*AIM OF THE EXERCISE*.
Copy the part of the proxy score post starting with "American Express’s ISS" and going on through "to focus…. Board.", substituting "category scores" for each "pillar scores".

*EXCERPT*.
American Express Company (AXP): Proxy Score 42

American ExpressAmerican Express Company (NYSE:AXP) is a global payments and travel company. The company, through its subsidiaries, offers products and services including charge and credit payment card products and travel-related services to consumers and businesses around the world. It is one of the stocks in my portfolio. Their annual meeting is coming up on 5/11/2015. ProxyDemocracy.org had the votes of four funds when I checked and voted on 5/4/2015. I voted with management 42% of the time and assigned American Express a proxy score of 42.

View Proxy Statement. Read Warnings below. What follows are my recommendations on how to vote the American Express 2015 proxy in order to enhance corporate governance and long-term value.

American Express’s ISS Rating 

From Yahoo! Finance: American Express Company’s ISS Governance QuickScore as of Apr 1, 2015 is 4. The pillar scores are Audit: 2; Board: 8; Shareholder Rights: 5; Compensation: 3. ISS scores range from “1” (low governance risk) to “10” (higher governance risk). Each of the pillar scores for Audit, Board, Shareholder Rights and Compensation, are based on specific company disclosures. That gives us a quick idea of where to focus…. Board.

*DATA SHOWN*.
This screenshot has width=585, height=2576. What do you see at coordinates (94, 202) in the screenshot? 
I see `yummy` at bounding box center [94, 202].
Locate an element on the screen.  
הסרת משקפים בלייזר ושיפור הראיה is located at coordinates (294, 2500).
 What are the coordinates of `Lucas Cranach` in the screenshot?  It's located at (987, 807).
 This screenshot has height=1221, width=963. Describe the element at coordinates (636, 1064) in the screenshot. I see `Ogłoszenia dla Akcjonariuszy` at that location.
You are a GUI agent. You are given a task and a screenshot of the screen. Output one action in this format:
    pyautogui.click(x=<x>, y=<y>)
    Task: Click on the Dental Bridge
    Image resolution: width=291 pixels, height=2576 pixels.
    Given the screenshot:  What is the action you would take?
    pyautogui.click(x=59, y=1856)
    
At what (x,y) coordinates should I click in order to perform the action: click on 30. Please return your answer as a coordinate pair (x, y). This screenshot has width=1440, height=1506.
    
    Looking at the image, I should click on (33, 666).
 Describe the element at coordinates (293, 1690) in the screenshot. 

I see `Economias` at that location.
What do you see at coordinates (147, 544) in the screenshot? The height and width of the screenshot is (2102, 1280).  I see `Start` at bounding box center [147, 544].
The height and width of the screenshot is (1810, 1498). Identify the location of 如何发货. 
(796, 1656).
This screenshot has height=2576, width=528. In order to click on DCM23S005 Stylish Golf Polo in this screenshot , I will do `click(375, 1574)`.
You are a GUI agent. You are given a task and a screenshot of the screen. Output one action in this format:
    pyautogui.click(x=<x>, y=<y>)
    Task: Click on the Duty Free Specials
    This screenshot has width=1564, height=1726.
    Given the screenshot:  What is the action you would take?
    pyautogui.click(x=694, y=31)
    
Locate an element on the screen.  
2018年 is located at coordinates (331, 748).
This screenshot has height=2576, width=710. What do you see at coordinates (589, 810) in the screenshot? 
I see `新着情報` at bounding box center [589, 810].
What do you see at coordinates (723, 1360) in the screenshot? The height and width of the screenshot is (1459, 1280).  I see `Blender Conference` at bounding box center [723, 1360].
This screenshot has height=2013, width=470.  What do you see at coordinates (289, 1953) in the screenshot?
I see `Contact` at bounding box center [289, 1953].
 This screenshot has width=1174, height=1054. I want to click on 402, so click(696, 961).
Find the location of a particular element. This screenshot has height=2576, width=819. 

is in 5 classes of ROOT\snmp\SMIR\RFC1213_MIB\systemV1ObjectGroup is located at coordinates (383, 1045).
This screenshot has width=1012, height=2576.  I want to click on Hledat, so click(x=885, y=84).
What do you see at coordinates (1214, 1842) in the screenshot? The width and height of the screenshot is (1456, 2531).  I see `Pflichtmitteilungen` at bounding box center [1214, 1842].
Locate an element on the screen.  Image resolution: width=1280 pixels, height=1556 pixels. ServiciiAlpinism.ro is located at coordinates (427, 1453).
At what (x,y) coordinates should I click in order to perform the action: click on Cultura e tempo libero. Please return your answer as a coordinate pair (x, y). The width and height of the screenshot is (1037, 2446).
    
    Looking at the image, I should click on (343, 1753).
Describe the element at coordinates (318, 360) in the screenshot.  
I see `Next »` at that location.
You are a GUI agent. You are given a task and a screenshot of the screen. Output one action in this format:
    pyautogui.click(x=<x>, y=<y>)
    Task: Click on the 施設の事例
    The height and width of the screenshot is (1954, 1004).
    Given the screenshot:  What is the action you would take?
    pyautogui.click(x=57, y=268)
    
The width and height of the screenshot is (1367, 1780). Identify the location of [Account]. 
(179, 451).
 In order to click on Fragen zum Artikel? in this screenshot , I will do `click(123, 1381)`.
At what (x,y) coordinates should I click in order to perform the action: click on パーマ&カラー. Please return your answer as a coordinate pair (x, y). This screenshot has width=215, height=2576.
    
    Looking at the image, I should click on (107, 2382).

*TASK SOLUTION*.
American Express’s ISS Rating 

From Yahoo! Finance: American Express Company’s ISS Governance QuickScore as of Apr 1, 2015 is 4. The category scores are Audit: 2; Board: 8; Shareholder Rights: 5; Compensation: 3. ISS scores range from “1” (low governance risk) to “10” (higher governance risk). Each of the category scores for Audit, Board, Shareholder Rights and Compensation, are based on specific company disclosures. That gives us a quick idea of where to focus…. Board.